But Dianna, my host, said those magic words last night.  "You're welcome to stay as long as you want, just make yourself comfortable"  I'd come down off Cader Idris, an 11 hour walk through high winds and hail, battering myself up the mountain and down again.  I came down off the mountain at three pm, could have camped but there was the invitation to stay in Barmouth, just five miles on road.  I could do it.  So I walked in the pitch dark, down the steep steep hill and across the railway bridge.  The bridge seemed endless in the darkness, just the small circle of my torchlight highlighting the planks under my feet, the wind whistled through the wires separating me from the trainline.  My feet were stones by this point, just thudding down to the ground, over and over.  I shone the torch down to the water and felt dizzy as soon as I saw it, the sea rushing inland, stirred by the wind.

→ **WHAT THE TASK REQUIRES**:
Can you repeat the account of the walk to Barmouth word for word, beginning at the words "But Dianna, my" and stopping after "by the wind."?

→ **SOURCE EXCERPT**:
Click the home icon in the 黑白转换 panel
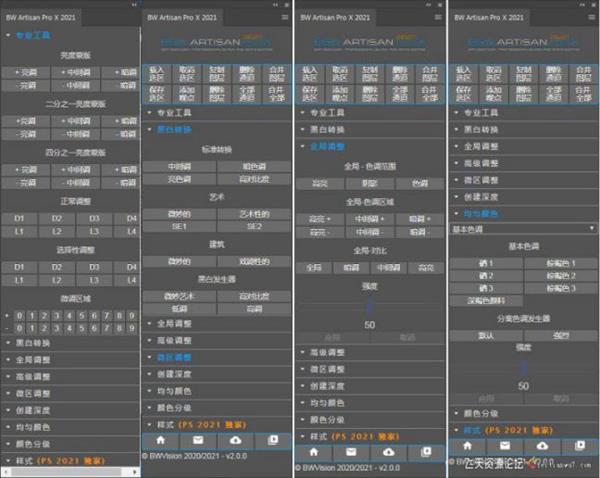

→ **OUTPUT OF THE EXERCISE**:
But Dianna, my host, said those magic words last night.  "You're welcome to stay as long as you want, just make yourself comfortable"  I'd come down off Cader Idris, an 11 hour walk through high winds and hail, battering myself up the mountain and down again.  I came down off the mountain at three pm, could have camped but there was the invitation to stay in Barmouth, just five miles on road.  I could do it.  So I walked in the pitch dark, down the steep steep hill and across the railway bridge.  The bridge seemed endless in the darkness, just the small circle of my torchlight highlighting the planks under my feet, the wind whistled through the wires separating me from the trainline.  My feet were stones by this point, just thudding down to the ground, over and over.  I shone the torch down to the water and felt dizzy as soon as I saw it, the sea rushing inland, stirred by the wind.